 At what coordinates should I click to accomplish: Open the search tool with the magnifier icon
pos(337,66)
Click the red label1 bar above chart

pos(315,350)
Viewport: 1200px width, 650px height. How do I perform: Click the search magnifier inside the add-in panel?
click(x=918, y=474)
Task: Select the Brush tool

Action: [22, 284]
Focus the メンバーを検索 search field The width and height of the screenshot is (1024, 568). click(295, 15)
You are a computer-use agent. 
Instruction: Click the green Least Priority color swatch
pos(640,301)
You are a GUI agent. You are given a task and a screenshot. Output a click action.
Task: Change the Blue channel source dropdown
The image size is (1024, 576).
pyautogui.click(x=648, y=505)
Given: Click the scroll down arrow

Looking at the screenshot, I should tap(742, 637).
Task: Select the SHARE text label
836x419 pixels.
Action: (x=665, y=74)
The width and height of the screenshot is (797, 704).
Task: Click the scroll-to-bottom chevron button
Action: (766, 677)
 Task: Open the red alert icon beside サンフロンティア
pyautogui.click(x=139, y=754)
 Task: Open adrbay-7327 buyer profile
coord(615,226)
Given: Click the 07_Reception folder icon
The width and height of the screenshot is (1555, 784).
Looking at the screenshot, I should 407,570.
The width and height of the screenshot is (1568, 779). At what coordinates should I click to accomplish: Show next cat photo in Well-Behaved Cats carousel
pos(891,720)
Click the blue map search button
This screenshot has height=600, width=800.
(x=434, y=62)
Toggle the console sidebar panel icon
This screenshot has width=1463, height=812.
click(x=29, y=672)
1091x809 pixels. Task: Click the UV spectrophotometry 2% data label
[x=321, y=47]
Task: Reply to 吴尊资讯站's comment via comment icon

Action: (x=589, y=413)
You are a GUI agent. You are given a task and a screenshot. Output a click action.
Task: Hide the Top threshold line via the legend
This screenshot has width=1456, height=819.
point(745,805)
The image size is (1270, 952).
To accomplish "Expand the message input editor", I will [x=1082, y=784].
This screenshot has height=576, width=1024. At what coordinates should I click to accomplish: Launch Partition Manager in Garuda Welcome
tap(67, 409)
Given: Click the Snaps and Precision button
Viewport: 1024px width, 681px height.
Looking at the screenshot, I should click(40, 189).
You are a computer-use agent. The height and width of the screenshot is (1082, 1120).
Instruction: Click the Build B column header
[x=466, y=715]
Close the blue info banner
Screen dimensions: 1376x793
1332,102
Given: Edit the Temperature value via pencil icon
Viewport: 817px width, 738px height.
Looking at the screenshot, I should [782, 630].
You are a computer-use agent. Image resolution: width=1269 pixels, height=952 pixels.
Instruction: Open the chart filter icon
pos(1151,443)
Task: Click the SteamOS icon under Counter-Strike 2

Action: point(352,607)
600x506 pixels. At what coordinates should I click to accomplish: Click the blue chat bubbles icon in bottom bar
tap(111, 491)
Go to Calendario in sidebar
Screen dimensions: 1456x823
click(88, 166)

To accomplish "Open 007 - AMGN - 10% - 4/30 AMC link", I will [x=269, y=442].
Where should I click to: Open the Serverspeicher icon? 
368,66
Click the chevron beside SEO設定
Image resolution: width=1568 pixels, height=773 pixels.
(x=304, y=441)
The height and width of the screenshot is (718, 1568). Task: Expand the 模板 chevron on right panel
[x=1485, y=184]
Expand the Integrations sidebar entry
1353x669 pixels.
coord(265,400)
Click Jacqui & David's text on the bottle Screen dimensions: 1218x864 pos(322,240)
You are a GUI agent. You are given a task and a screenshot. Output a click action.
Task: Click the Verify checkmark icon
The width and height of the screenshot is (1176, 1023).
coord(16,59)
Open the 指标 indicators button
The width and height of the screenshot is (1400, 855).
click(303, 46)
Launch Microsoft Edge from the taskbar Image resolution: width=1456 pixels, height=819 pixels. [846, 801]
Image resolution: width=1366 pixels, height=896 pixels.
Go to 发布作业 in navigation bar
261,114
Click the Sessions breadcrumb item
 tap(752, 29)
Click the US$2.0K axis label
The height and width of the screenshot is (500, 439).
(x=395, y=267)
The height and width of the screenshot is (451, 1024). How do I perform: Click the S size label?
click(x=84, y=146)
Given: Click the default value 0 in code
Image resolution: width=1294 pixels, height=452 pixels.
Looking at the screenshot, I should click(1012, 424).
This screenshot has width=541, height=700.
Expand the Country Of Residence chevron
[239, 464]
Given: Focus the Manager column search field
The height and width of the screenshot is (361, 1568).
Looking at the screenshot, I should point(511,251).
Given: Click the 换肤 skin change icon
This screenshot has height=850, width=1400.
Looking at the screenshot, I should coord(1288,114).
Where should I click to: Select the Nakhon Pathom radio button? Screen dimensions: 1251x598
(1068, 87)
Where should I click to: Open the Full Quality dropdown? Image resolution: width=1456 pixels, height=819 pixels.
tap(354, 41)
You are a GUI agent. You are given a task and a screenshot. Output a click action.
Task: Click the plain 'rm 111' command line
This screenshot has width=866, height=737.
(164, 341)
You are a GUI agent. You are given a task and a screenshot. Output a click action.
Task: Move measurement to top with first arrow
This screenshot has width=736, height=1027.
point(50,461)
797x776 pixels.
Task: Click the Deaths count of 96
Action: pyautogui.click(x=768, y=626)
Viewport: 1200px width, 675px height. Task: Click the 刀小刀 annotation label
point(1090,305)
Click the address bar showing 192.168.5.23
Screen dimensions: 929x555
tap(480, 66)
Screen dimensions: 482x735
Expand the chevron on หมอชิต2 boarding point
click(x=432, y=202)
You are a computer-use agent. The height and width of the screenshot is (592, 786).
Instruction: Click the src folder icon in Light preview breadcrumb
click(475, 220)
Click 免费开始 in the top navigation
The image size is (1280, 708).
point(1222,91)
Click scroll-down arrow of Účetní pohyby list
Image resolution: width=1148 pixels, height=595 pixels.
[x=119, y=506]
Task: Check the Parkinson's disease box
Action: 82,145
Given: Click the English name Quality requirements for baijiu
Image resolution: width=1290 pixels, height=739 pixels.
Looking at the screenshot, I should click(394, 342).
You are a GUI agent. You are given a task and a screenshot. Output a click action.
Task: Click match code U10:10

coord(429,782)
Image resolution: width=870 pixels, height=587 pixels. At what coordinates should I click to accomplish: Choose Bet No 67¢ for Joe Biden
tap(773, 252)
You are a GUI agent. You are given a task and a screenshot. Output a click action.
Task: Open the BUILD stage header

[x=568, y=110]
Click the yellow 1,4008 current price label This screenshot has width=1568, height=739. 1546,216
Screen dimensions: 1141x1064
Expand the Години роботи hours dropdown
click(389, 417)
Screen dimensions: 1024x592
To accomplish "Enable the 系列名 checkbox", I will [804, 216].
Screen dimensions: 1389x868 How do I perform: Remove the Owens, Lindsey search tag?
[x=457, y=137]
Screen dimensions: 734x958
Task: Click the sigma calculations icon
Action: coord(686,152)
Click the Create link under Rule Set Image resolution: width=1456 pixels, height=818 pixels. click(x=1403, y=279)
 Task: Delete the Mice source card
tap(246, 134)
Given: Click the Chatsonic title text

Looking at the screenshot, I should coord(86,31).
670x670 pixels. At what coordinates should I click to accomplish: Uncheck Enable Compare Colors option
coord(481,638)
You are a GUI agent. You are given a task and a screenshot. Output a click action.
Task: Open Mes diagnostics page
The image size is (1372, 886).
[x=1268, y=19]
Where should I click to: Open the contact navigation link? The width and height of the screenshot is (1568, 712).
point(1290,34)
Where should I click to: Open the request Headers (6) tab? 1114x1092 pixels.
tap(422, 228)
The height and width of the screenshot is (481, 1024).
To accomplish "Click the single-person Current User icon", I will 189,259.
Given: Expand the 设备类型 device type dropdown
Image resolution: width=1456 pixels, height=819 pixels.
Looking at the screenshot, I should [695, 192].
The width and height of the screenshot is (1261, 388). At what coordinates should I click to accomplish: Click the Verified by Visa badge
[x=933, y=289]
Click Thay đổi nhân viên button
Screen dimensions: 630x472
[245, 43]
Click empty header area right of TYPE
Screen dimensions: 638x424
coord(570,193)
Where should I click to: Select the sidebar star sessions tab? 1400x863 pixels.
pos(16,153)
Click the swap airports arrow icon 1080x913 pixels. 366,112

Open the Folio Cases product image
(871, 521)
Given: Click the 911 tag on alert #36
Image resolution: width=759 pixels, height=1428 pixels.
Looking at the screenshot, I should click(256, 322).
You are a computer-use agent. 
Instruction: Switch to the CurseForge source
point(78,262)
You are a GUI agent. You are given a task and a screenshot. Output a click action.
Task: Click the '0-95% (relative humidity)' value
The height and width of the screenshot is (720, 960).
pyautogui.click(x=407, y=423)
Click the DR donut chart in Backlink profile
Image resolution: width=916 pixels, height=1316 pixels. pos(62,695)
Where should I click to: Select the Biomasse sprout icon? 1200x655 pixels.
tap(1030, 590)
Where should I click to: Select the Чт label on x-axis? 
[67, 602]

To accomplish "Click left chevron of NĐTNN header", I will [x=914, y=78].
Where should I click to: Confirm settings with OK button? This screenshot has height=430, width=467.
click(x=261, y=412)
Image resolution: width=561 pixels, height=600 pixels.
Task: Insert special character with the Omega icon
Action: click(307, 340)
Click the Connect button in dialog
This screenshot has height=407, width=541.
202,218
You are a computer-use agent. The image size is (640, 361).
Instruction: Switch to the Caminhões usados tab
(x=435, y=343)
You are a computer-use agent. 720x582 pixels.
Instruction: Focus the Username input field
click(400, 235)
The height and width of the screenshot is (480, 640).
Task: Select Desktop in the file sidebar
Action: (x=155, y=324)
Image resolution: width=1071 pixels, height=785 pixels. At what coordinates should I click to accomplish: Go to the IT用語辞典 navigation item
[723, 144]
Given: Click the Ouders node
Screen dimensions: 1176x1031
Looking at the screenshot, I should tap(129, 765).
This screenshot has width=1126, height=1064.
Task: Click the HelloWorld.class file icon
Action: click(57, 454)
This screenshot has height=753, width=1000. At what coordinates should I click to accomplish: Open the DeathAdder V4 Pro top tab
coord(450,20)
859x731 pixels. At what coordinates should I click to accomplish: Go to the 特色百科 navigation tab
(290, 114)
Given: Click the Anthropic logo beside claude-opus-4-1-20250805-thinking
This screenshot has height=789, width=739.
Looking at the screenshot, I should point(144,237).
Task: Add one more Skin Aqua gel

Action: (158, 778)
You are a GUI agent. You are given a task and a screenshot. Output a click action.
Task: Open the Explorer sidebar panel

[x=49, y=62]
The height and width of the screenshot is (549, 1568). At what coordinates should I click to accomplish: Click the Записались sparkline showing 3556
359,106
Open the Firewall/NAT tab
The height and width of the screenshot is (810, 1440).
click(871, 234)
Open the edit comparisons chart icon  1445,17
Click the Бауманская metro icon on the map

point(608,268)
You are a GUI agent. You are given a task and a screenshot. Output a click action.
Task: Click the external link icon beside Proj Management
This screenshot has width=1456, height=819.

_EXERCISE DIRECTIONS_
Please give the lines from the one containing "Task: Add one more Skin Aqua gel" through the end of the records as a Markdown table with the columns Row and Line, one line per row. Leave out blank lines.

_EXERCISE ANSWER_
| Row | Line |
|---|---|
| 1 | Task: Add one more Skin Aqua gel |
| 2 | Action: (158, 778) |
| 3 | You are a GUI agent. You are given a task and a screenshot. Output a click action. |
| 4 | Task: Open the Explorer sidebar panel |
| 5 | [x=49, y=62] |
| 6 | The height and width of the screenshot is (549, 1568). At what coordinates should I click to accomplish: Click the Записались sparkline showing 3556 |
| 7 | 359,106 |
| 8 | Open the Firewall/NAT tab |
| 9 | The height and width of the screenshot is (810, 1440). |
| 10 | click(871, 234) |
| 11 | Open the edit comparisons chart icon  1445,17 |
| 12 | Click the Бауманская metro icon on the map |
| 13 | point(608,268) |
| 14 | You are a GUI agent. You are given a task and a screenshot. Output a click action. |
| 15 | Task: Click the external link icon beside Proj Management |
| 16 | This screenshot has width=1456, height=819. |